そして、気管支鏡の技術は日本が世界をリードしているという事実はあまり知られていない。
今まで気管支鏡は、消化器内視鏡(胃カメラや大腸内視鏡)と比べて、明らかに遅れていた。それは、気管支と肺、胃と腸の構造の違いによるところが大きい。
胃と腸(消化管)は、その文字の通り一本の管で出来ているため、単純な構造であるのに対し、気管支は木のように無数に枝分れし、先にいけばいくほど細くなっていく。奥をみるためには、気管支鏡をどんどん細くしなければならないし、先端の操作性を高めなければならない。しかし、それには限界がある。
つまり、胃カメラでは病変を直接観察できるが、気管支鏡では病変を観察できるのは太い気管支にある病変だけである。いままで、直接観察できないものはX線透視で手探りで組織の生検を行ってきた。
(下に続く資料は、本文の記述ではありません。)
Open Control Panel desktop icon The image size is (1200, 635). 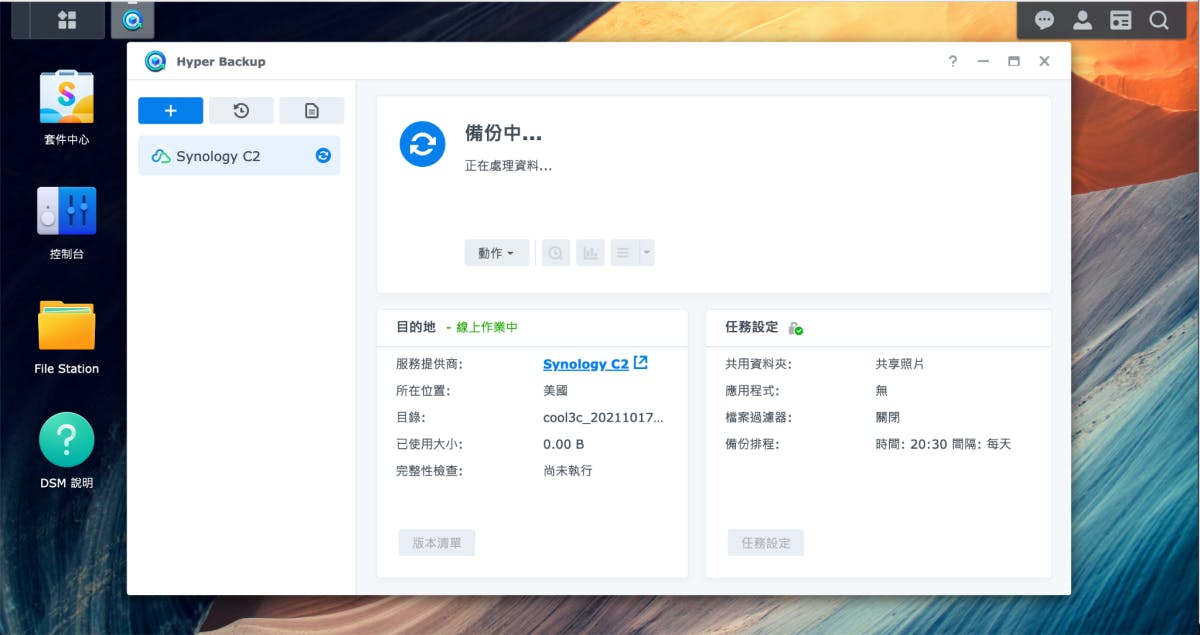(67, 212)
そこで、最近でてきたのが、超音波やCT透視である。これを使うと、病変をちゃんと捉えているか確認できるため、自信をもって検査(生検)を行うことができるようになった。
しかし、この超音波や生検鉗子をいかに末梢の小さな病変に誘導するかはまだ個人の経験、技術によるところが大きい。無数にある気管支の枝から一本の極細い枝を選んで、超音波を進めるようになるにはまだ手探り状態といっても良い。もちろん、そこにも技術開発の手は及んでいるが、実用化され普及するのはまだまだである。
近い将来、早期胃がんを胃カメラで根治できるように、早期肺がんを気管支鏡で根治できる日が来るかもしれない。